■ **Your task**: Copy the data that appears below exactly. Drop the pictures.

■ **Data for the task**:
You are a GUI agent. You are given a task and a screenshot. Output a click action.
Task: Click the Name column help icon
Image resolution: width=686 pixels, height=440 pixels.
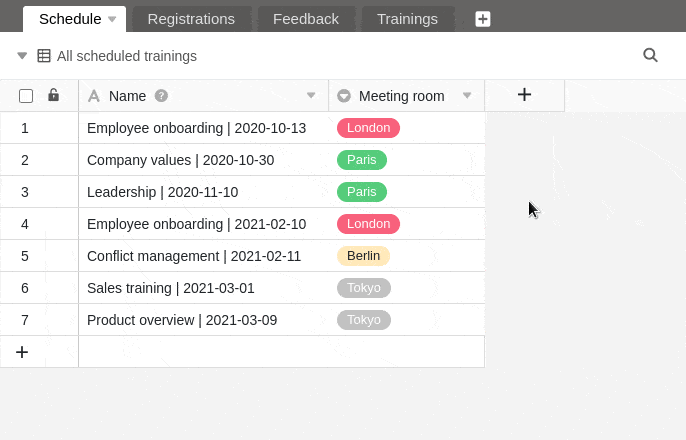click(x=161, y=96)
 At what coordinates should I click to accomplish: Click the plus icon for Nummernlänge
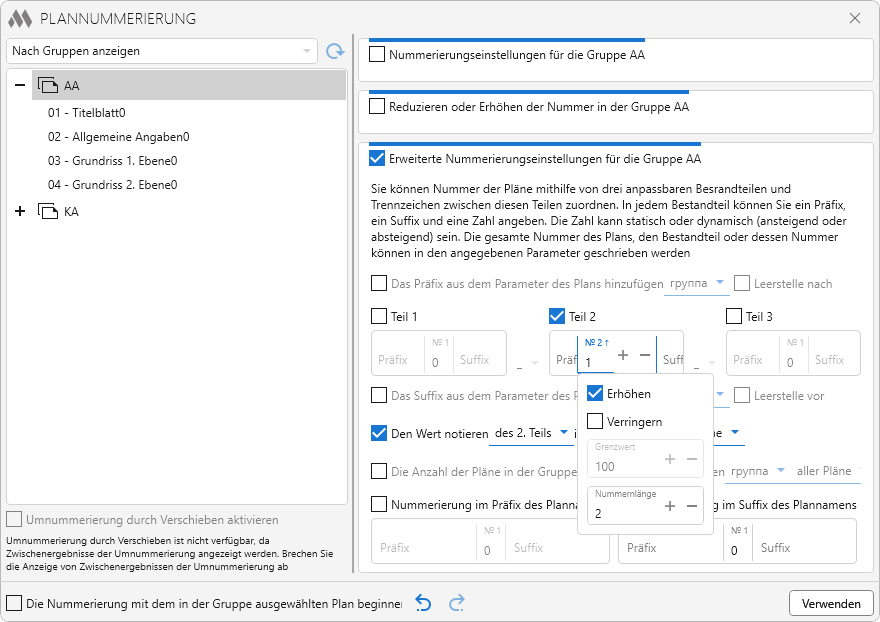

■ **Answer box**:
You are a GUI agent. You are given a task and a screenshot. Output a click action.
Task: Click the Name column help icon
Image resolution: width=686 pixels, height=440 pixels.
click(x=161, y=96)
 At what coordinates should I click to accomplish: Click the plus icon for Nummernlänge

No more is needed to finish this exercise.